### AIM OF THE TASK
Render everything from the start of the records down to the line containing "Action: pos(527,402)" as a Markdown table with the columns Row and Line, numbering each row and leaving out any blank lines.

### Records for locating described items
-- START --

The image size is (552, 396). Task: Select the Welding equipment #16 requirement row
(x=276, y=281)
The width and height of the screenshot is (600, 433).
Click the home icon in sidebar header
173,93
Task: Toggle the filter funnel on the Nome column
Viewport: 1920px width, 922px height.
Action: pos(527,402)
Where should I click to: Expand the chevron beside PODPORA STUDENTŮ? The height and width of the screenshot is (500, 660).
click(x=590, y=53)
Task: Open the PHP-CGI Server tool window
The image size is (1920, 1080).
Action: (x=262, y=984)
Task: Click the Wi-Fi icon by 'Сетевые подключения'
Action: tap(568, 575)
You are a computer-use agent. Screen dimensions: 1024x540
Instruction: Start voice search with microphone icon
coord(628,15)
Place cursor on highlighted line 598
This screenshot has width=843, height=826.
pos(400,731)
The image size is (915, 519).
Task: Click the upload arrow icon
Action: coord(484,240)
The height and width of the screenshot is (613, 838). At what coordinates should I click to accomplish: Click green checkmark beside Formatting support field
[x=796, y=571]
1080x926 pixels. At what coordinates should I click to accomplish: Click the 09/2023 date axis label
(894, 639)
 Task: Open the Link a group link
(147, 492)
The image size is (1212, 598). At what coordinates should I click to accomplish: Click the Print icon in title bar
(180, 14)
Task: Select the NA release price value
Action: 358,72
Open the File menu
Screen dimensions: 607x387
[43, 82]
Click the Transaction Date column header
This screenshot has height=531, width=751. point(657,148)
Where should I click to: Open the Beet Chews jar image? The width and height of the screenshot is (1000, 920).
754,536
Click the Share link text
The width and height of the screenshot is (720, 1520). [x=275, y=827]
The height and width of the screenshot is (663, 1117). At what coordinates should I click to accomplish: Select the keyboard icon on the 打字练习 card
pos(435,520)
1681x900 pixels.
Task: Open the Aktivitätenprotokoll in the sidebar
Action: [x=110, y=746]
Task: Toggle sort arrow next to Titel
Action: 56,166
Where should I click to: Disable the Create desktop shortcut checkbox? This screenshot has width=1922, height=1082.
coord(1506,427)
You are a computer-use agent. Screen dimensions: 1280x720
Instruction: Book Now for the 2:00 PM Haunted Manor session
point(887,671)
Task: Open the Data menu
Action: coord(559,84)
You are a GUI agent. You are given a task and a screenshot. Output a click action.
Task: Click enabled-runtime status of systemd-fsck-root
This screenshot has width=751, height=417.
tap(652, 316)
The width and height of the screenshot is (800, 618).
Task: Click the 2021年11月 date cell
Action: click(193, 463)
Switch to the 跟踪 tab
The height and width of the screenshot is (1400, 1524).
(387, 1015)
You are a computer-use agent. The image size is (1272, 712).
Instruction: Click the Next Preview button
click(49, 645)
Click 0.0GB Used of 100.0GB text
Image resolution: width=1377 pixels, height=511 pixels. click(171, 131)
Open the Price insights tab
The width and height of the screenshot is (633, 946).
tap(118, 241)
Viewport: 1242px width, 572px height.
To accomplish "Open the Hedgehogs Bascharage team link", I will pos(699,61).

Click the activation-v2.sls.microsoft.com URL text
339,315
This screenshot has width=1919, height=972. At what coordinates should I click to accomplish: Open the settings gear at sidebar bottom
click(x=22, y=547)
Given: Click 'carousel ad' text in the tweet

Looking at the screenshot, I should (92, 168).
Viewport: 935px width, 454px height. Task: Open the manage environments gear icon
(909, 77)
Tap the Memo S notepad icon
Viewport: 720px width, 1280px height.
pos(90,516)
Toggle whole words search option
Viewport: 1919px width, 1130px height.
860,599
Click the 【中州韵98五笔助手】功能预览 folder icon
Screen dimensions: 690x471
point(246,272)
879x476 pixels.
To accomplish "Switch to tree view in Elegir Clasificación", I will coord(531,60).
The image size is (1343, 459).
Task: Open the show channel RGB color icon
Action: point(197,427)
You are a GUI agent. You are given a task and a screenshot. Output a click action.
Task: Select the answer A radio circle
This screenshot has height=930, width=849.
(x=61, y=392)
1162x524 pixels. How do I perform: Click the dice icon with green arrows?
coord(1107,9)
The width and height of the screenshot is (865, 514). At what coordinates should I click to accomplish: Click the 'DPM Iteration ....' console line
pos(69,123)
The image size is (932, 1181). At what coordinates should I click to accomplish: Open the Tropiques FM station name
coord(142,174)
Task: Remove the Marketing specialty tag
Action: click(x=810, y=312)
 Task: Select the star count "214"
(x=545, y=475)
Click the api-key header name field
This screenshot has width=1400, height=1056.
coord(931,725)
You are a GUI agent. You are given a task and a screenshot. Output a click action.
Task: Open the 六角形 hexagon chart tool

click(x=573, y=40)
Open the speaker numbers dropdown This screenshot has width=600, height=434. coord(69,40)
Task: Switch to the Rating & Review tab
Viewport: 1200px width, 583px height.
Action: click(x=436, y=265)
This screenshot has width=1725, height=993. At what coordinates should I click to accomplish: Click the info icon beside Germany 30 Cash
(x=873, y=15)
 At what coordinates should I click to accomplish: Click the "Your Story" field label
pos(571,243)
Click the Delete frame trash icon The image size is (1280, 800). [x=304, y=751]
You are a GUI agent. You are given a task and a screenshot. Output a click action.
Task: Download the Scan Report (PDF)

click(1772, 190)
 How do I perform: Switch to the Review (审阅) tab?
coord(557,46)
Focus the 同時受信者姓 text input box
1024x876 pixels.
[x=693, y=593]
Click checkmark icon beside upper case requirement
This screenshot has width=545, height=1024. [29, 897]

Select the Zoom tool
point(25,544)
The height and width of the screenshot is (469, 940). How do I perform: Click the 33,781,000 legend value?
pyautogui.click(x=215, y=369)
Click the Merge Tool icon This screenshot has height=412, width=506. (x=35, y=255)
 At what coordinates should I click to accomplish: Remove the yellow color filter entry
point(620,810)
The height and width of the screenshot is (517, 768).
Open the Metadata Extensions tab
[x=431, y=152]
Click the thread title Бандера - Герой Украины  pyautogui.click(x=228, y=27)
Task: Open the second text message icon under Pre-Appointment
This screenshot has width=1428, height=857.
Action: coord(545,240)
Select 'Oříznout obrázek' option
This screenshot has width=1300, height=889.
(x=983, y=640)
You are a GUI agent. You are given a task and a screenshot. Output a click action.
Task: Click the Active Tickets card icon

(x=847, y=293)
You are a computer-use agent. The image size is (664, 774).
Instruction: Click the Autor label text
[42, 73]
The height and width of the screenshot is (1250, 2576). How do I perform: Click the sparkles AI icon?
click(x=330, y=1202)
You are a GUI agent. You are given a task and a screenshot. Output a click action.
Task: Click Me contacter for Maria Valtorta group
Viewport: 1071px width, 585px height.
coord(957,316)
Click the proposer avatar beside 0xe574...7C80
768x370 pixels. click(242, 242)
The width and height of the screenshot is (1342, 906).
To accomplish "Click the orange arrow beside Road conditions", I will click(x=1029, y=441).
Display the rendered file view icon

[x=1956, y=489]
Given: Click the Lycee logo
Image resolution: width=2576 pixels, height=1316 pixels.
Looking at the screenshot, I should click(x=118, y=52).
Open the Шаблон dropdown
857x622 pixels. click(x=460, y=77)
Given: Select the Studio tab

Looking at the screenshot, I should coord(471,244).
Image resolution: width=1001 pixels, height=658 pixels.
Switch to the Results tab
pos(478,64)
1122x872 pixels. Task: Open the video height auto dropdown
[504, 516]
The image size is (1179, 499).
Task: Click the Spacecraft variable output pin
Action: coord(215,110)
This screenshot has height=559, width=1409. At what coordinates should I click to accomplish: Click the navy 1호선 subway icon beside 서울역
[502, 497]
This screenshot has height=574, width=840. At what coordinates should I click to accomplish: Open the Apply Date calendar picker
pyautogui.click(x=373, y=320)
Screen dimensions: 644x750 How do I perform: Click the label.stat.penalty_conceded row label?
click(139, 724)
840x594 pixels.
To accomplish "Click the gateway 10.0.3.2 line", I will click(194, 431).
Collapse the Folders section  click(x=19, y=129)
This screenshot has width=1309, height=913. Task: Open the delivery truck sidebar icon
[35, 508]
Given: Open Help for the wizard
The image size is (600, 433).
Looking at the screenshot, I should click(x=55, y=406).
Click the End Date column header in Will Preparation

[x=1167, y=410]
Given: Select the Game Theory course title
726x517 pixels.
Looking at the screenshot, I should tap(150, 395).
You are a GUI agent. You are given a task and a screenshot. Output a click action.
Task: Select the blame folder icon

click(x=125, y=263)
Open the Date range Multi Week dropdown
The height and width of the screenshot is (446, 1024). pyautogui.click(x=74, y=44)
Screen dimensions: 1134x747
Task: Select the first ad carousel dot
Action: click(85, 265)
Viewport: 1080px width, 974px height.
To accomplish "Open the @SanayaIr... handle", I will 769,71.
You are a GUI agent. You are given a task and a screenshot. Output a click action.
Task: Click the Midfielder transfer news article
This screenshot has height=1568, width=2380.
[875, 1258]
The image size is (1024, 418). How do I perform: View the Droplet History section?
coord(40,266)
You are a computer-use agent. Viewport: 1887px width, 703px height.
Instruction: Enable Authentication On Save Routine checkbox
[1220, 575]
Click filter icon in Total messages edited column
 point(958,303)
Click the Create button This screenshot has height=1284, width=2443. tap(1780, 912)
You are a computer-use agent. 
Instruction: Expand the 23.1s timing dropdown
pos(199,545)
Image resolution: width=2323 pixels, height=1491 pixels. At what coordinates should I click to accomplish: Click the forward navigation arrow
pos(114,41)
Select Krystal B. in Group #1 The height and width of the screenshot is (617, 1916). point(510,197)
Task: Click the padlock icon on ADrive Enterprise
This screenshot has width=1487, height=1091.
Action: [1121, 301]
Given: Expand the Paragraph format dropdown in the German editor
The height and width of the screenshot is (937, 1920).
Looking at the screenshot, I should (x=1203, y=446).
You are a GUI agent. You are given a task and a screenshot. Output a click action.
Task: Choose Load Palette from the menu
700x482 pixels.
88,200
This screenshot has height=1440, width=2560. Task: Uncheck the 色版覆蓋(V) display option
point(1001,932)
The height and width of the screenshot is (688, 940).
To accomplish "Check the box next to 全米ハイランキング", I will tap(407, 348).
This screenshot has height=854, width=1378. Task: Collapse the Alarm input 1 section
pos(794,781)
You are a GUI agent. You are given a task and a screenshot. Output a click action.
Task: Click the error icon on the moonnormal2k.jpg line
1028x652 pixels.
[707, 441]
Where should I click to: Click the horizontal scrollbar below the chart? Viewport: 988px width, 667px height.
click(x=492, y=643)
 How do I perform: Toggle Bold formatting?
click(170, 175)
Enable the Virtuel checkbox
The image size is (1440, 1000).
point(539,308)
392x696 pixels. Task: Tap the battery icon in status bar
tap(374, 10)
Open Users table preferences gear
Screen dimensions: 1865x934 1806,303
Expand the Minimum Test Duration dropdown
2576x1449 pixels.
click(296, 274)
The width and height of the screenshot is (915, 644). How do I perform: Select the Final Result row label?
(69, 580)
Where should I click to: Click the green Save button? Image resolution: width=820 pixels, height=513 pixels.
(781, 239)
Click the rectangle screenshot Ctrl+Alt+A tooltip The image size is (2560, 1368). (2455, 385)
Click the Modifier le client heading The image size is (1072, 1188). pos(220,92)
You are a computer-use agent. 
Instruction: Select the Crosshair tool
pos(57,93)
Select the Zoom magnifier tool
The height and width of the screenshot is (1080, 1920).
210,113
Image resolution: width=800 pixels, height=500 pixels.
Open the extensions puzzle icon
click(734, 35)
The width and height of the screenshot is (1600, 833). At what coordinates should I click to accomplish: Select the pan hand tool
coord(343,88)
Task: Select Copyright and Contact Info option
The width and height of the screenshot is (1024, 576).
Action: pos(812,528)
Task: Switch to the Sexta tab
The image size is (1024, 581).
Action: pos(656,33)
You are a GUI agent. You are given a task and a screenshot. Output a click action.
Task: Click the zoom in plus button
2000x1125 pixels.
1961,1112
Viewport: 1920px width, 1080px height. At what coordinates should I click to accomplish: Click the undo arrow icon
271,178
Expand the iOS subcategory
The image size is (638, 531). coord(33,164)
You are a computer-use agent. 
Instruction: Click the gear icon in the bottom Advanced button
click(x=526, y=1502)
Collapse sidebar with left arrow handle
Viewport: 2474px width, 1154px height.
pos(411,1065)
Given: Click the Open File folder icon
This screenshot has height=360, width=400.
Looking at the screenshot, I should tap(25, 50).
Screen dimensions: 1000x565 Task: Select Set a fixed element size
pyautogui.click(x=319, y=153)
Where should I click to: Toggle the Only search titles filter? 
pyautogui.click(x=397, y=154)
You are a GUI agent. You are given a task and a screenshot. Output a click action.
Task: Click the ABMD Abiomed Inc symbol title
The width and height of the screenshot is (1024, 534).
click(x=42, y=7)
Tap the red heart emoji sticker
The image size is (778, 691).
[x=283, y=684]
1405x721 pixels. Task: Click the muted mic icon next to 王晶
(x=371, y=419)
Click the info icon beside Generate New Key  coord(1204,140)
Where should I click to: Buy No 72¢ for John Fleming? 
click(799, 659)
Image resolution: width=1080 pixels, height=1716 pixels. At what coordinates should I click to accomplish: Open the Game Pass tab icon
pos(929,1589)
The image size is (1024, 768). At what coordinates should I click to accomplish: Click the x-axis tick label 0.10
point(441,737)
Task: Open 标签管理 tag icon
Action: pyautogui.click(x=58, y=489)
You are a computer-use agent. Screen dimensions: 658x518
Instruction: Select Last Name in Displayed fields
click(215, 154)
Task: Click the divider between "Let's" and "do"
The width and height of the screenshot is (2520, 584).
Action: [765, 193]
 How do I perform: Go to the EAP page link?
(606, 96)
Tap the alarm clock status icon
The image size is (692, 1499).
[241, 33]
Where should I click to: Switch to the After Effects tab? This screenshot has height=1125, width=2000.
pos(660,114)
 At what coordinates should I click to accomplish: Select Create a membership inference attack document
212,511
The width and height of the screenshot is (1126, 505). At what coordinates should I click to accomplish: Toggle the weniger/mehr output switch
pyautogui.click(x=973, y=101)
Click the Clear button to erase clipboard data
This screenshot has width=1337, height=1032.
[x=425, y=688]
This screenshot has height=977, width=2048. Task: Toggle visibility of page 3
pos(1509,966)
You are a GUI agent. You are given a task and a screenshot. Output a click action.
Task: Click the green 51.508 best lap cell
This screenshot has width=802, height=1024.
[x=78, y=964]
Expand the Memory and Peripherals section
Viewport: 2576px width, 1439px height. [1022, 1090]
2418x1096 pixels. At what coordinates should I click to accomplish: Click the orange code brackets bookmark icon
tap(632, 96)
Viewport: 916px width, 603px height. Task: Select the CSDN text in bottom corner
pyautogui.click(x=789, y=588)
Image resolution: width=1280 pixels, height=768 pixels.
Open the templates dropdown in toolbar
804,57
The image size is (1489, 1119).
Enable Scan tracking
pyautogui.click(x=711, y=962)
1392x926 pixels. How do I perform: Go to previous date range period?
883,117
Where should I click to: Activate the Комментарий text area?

-- END --

### EXPECTED ANSWER
| Row | Line |
|---|---|
| 1 | The image size is (552, 396). Task: Select the Welding equipment #16 requirement row |
| 2 | (x=276, y=281) |
| 3 | The width and height of the screenshot is (600, 433). |
| 4 | Click the home icon in sidebar header |
| 5 | 173,93 |
| 6 | Task: Toggle the filter funnel on the Nome column |
| 7 | Viewport: 1920px width, 922px height. |
| 8 | Action: pos(527,402) |